I have the Guilt. I was born with it. Every Catholic child grows up with it and becomes an adult filled with it. We learn how to turn it on others, but you never shake your own. There have been times in my life that it has consumed me, but none of those times has compared to being in law school.
I have never in my life been this busy. I am literally scheduled from 5:00 a.m. until around 10:30 or 11:00 p.m. I am constantly walking fast, cursing traffic, rolling my eyes at slow people, and dragging baggage with me everywhere. I’m not looking for pity here, I’m just telling the truth.
I fall asleep at my desk at work and eat mostly cold food, but I still walk around in 3 inch heels every day and attempt to be a leader. I am tired and can honestly say that without certain medication I would be a lump of tears. I get up every day and go to work and school because I want to. This is the life I chose and I truly love it. I want a great future for my family and have the drive to push myself to be something great. But I know it hurts people along the way and I feel guilty for that.
At least once or twice a week I have a family member or friend tell me that I’m not around much. The funny thing is that I am around ALL THE TIME. I have thrown a bridal shower, a movie night, hosted family, gone to a family wedding, helped my parents move, and basically organized every family dinner that we’ve had the last few months.

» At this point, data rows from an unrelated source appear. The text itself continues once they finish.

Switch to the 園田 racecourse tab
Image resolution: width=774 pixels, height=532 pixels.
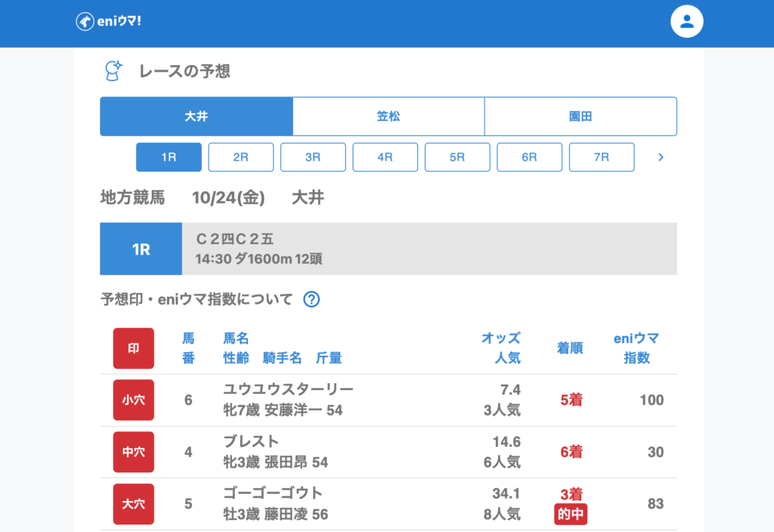tap(581, 116)
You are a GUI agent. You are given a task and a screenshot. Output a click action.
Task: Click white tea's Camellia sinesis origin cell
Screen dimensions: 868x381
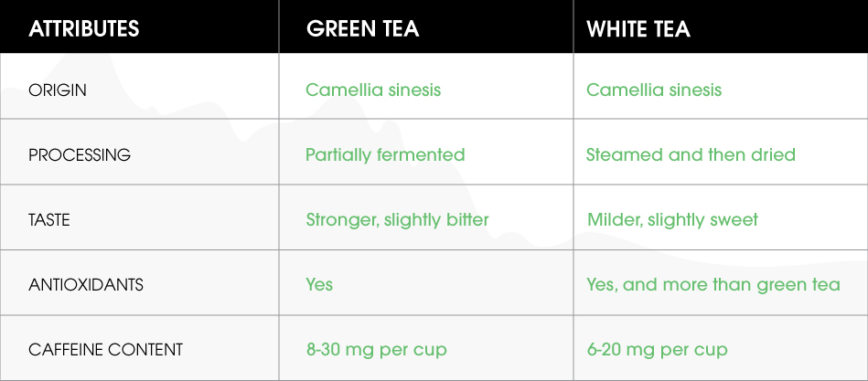point(653,90)
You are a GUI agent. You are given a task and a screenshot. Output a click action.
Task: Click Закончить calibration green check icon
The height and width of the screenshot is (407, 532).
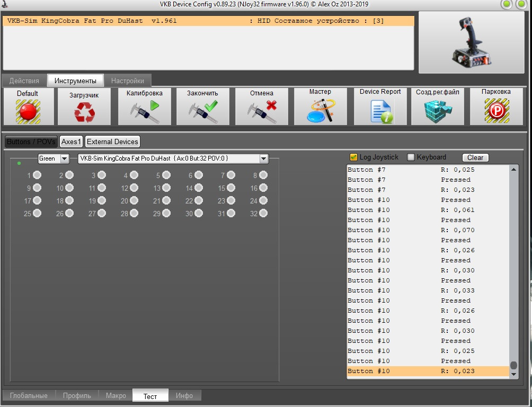[203, 112]
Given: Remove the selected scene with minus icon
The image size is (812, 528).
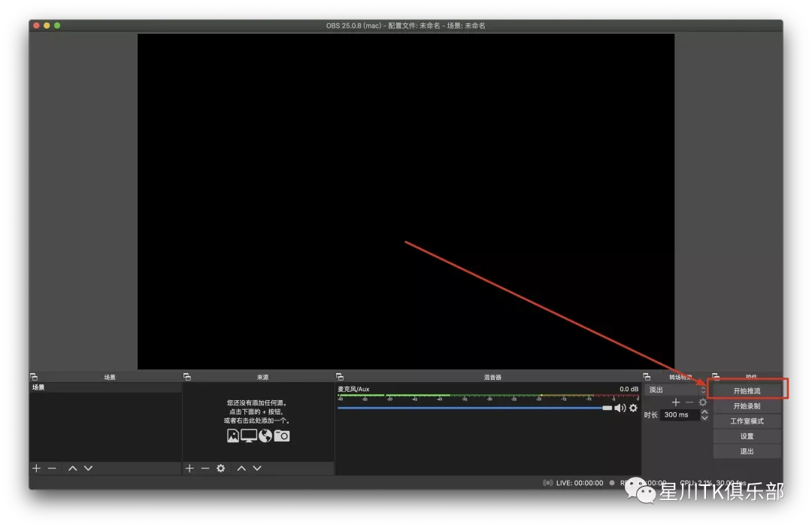Looking at the screenshot, I should (52, 468).
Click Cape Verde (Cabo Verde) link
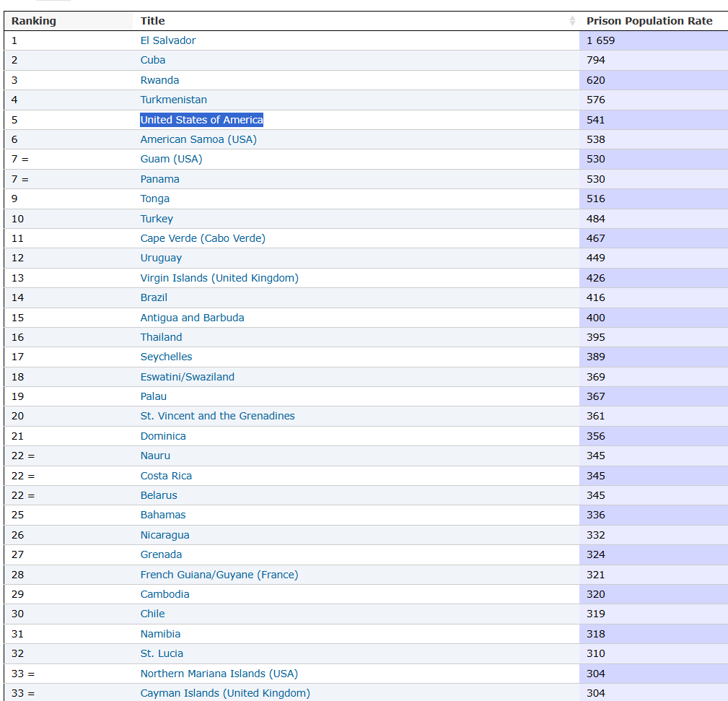728x701 pixels. coord(203,238)
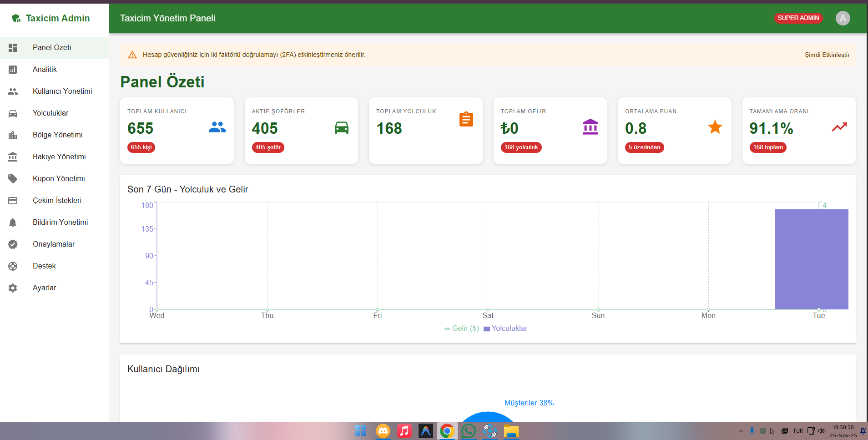Open WhatsApp from the Windows taskbar

(x=468, y=431)
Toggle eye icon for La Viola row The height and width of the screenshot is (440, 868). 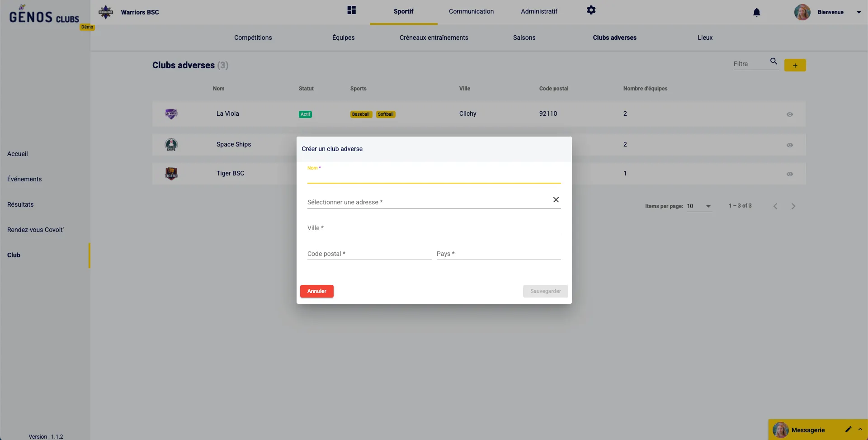789,114

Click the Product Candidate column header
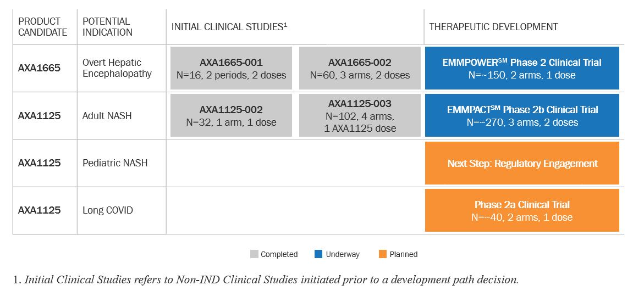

My younger sister is always telling me that she hates it that I’m in school. She misses hanging out with me and I truly miss seeing her too. We used to hang out about every week. I know she isn’t trying to make me feel guilty, but she does. I had a night off school recently and told her that I wanted to spend it with her (even though sleep sounded amazing). We planned to go sit on a patio and sip red wine like the good days. Well, she sorta blew me off that day because she had just gotten home from travelling with work. I was okay with it, but it sorta pissed me off because she always makes SUCH a big deal about me being in school all the time. I don’t know why I even tried to plan something. I have enough going on!
Every little “we haven’t seen you in while” seems innocent enough by itself, but combined it’s like every family member and friend I’ve ever known turned into a giant guilt monster!! Even my mother-in-law is sending the “are you still there?” emails. I haven’t seen my in-laws in two months. I feel terrible because they are very nice people, but crap, I don’t have time. MY freaking family has taken over the last few months and a girl’s gotta sleep at some point!
I know once my brother’s wedding is over (3 more weeks!) life will calm down. Or at least the family guilt will subside a bit. I will have finals to deal with though. And I’m already getting the “oh, you’re not coming with us to New Braunfels for Thanksgiving?” stuff. No!! I have class, work, and finals! I swear these people want me to fail out of school or something.
Having a close family is amazing. I love my huge, crazy family. But damn, lay off. I have like a million years left in school and I would love to get through it in one piece! Back off, GUILT.